An article from the e-journal of the ESC Council for Cardiology Practice

Combined to a reduction in costs, the significant reduction in a patient’s exposure to radiation without losing accuracy in detecting ischemia represents the main innovation of this new technology and could help to ascertain it as a new strategy in nuclear cardiology.

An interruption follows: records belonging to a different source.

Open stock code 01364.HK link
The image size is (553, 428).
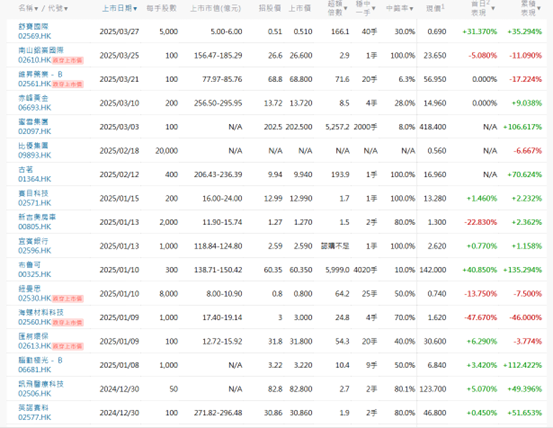35,179
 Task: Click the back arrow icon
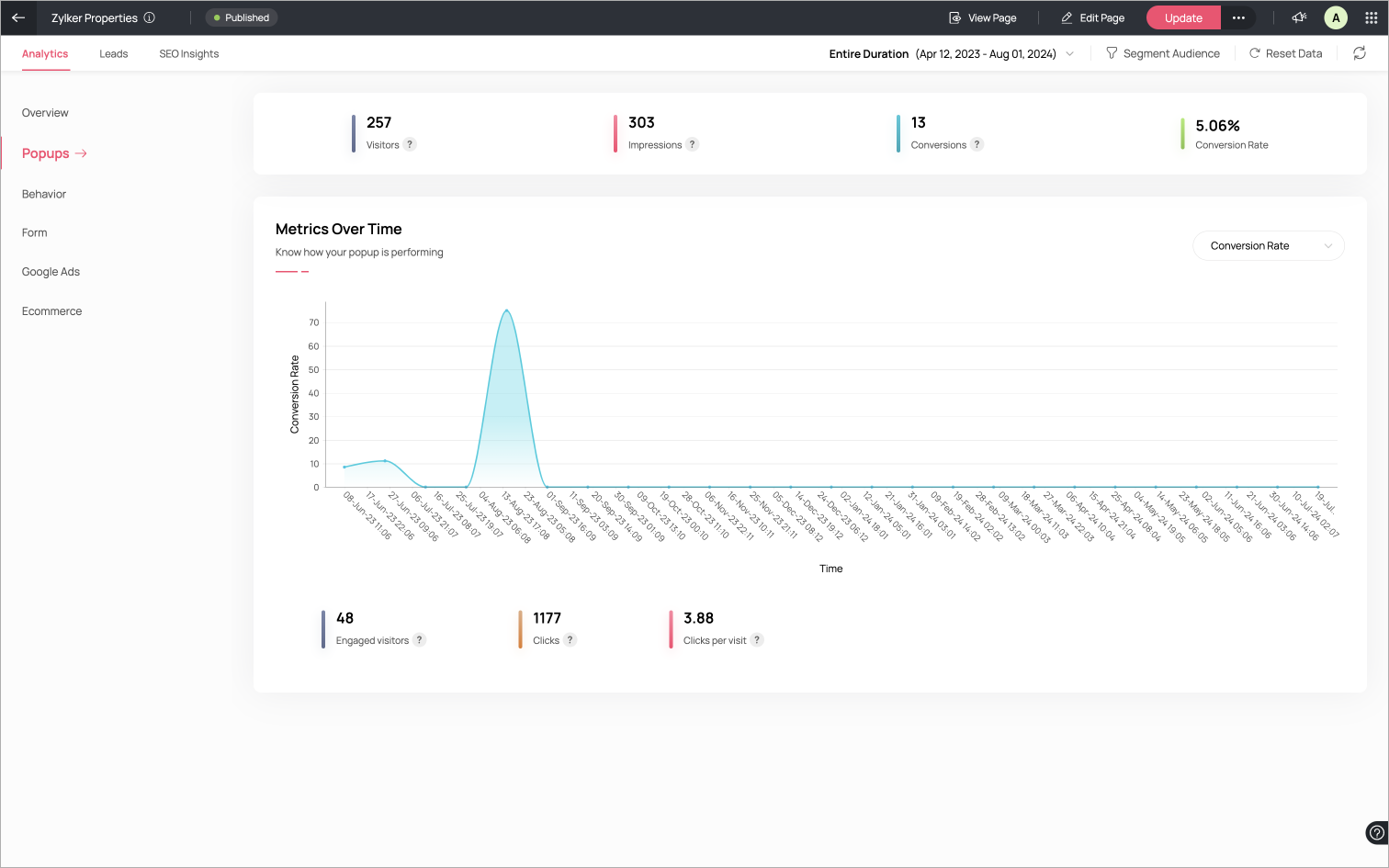coord(18,17)
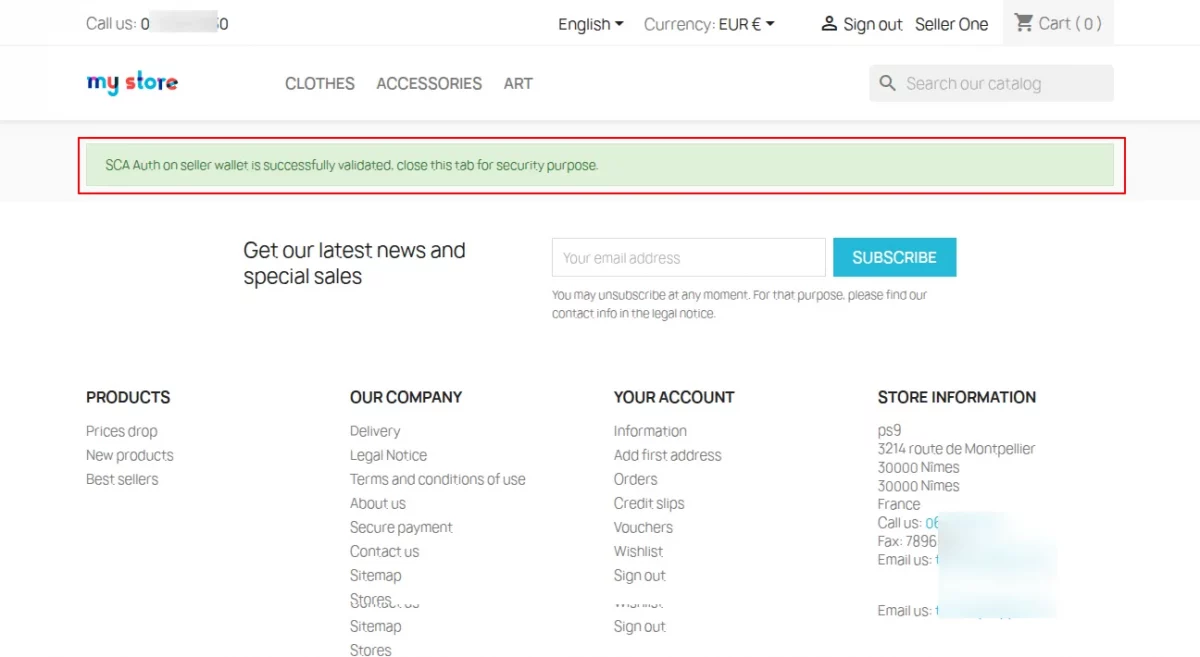The width and height of the screenshot is (1200, 657).
Task: Click the email address input field
Action: [x=688, y=257]
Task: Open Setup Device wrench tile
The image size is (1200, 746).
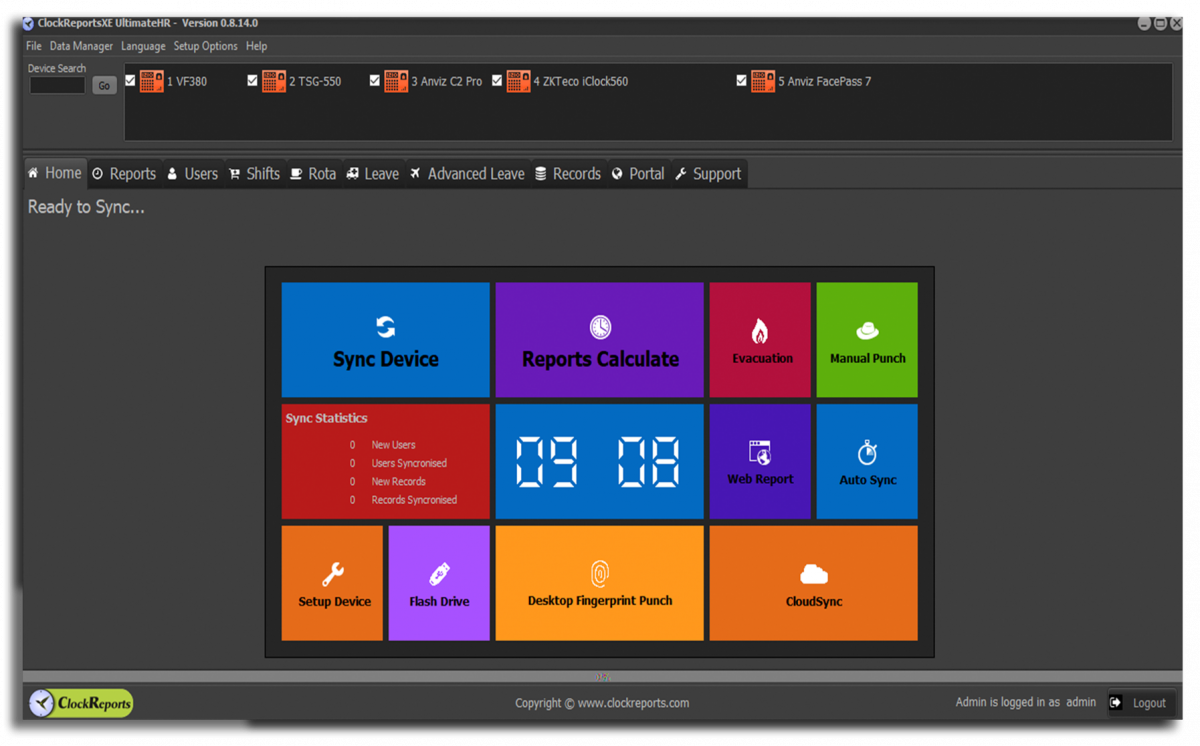Action: pyautogui.click(x=333, y=583)
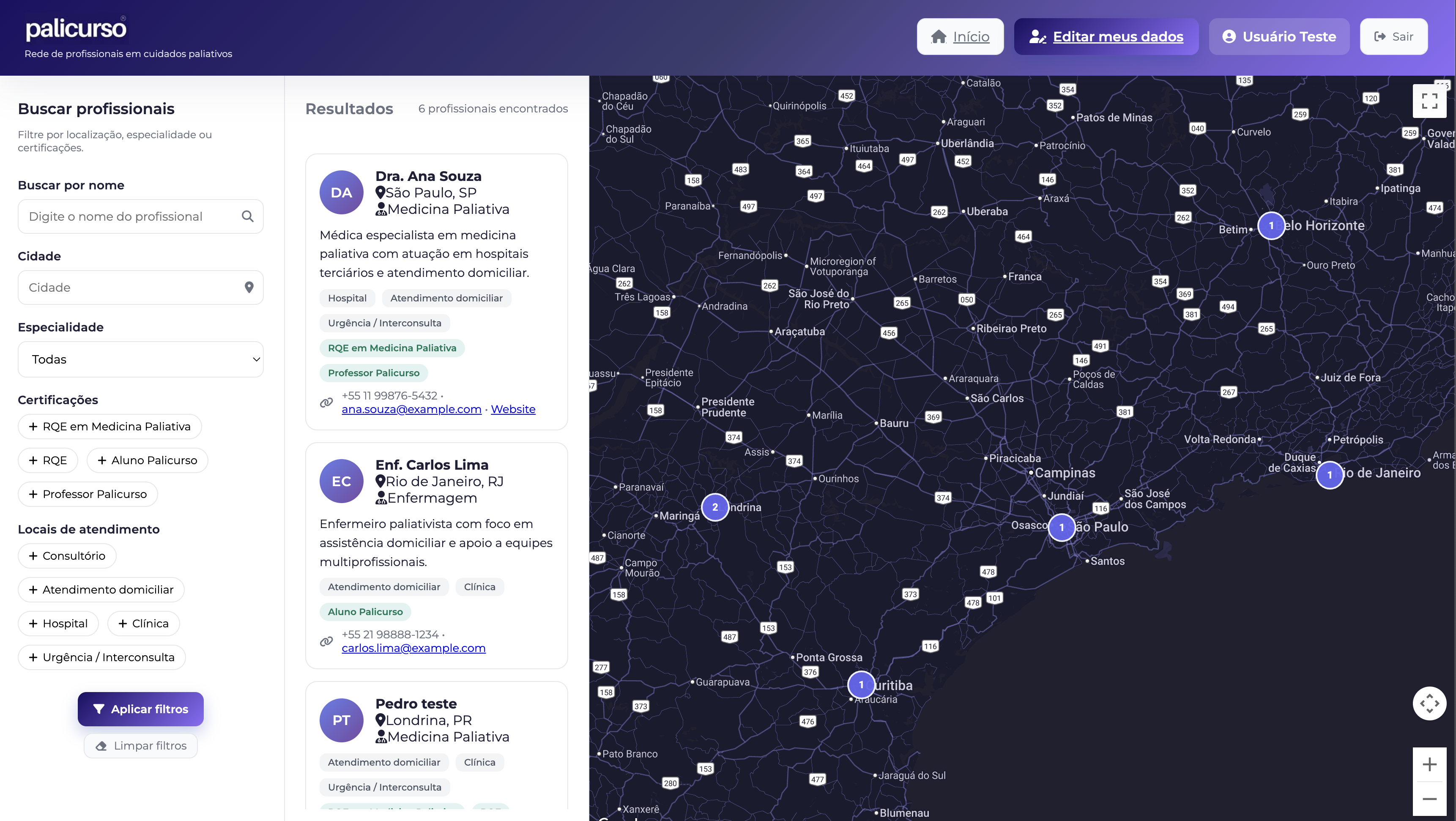Open the marker near Belo Horizonte
The width and height of the screenshot is (1456, 821).
[1272, 225]
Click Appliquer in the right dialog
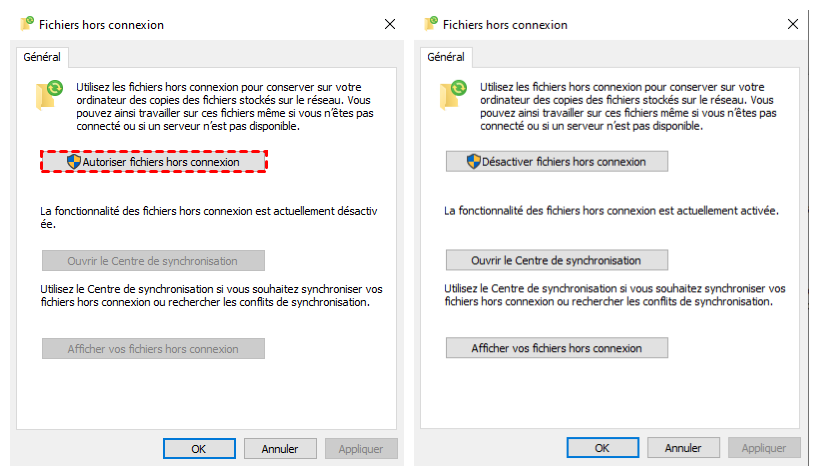Viewport: 819px width, 476px height. (763, 448)
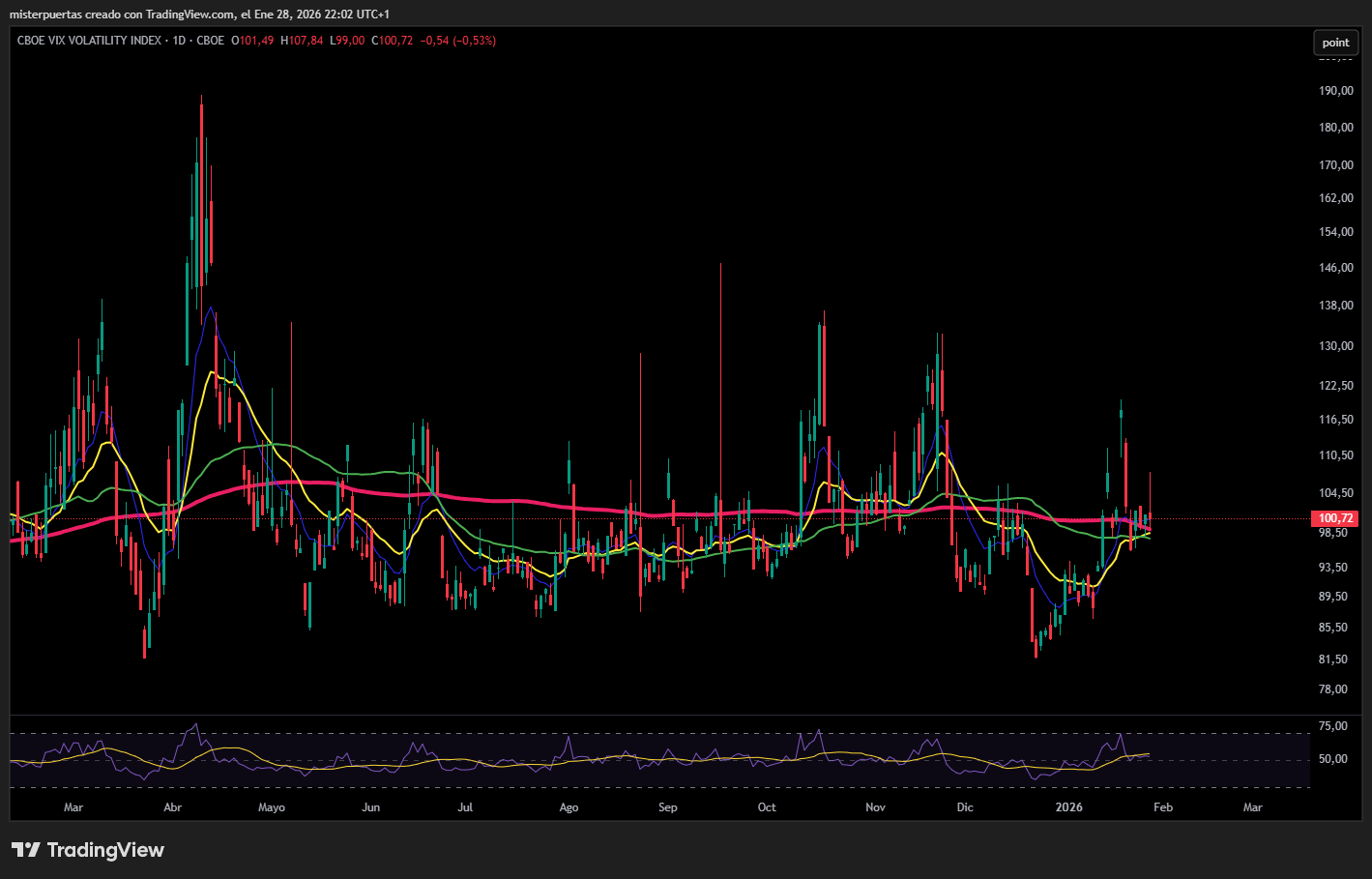This screenshot has width=1372, height=879.
Task: Select the 78,00 level on the price axis
Action: click(1333, 689)
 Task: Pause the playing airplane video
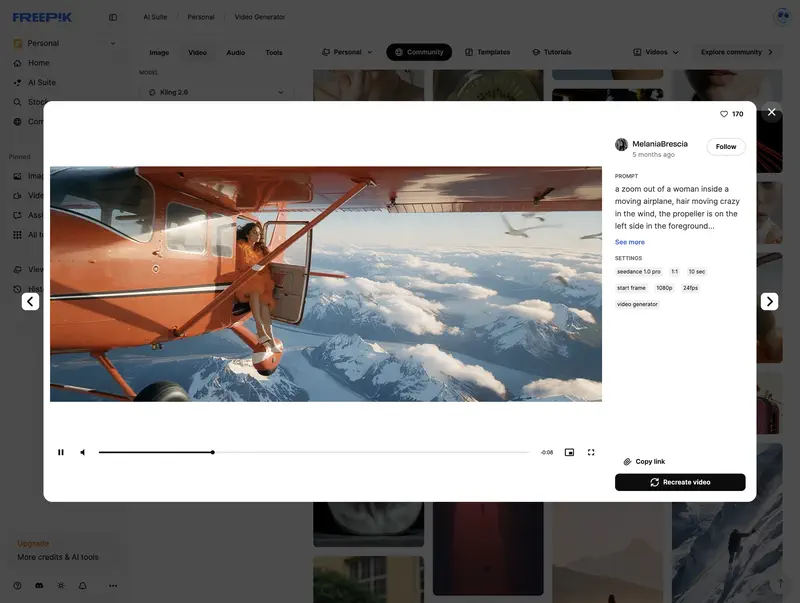click(x=60, y=451)
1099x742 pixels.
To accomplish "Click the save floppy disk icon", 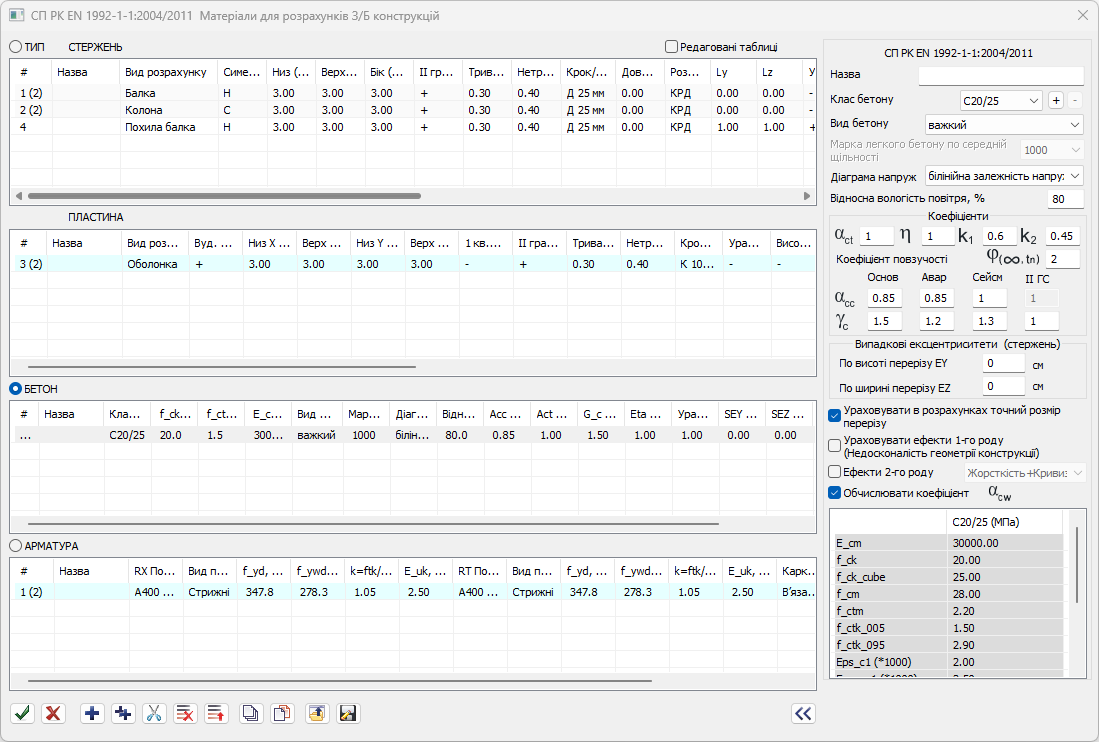I will pos(348,713).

Non-invasive Imaging: Nuclear Cardiology


Stress single-photon emission computed tomographic myocardial perfusion imaging (SPECT) performed with Technetium (Tc)-99m–labeled radiopharmaceuticals is widely used for diagnosing coronary artery disease (CAD) and stratifying patients for cardiac risk (1). The number of SPECT studies performed annually is likely to increase further in consideration of an aging population and the increasing number of concerned individuals. However, this reality is juxtaposed to an escalating emphasis on 1) cost containment, 2) improvement of laboratory efficiency, and 3) reduction of radiation exposure from medical imaging (2,3). 

1 - Radiation exposure and Ultrafast (UF) cameras using cadmium zinc telluride (CZT) detectors

A systematically-lead revision of recent literature, on the subject of strategies to minimise radiation exposure originating from SPECT, PET, CT, and coronary angiography was performed. It revealed a need for the determination of a selection of protocols both for individual patients as well as standard laboratory operating procedures using an “As Low As Reasonably Achievable” approach. Weighing of the dosimetry of cardiac imaging protocols in use would be a first step toward the implementation of a test selection strategy to minimise overall risk to patients without detracting from high quality diagnostic information.
    In an effort to meet these challenges, new dedicated ultrafast (UF) cameras, using pin-hole collimation design and multiple cadmium zinc telluride (CZT) crystal arrays, have been developed (4-7). The most promising of these new technologies is the CZT detector, which directly converts gamma radiation into an electronic pulse thereby eliminating the need for scintillating crystal and photomultiplier tubes. The CZT detector offers substantially better energy and spatial resolution than the NaI detector. Thanks to its compact design, new detector configurations enable multiple independent detectors to be positioned around the patient. With multiple detectors focused only on the heart, image quality is increased with added sensitivity for determination of activity in the heart. Patients enjoy shorter imaging times, reduced by a factor of 5 or greater -only 2-5 minutes are required for test to take place- and radiation exposure is also reduced because smaller administered doses of radioisotope are needed.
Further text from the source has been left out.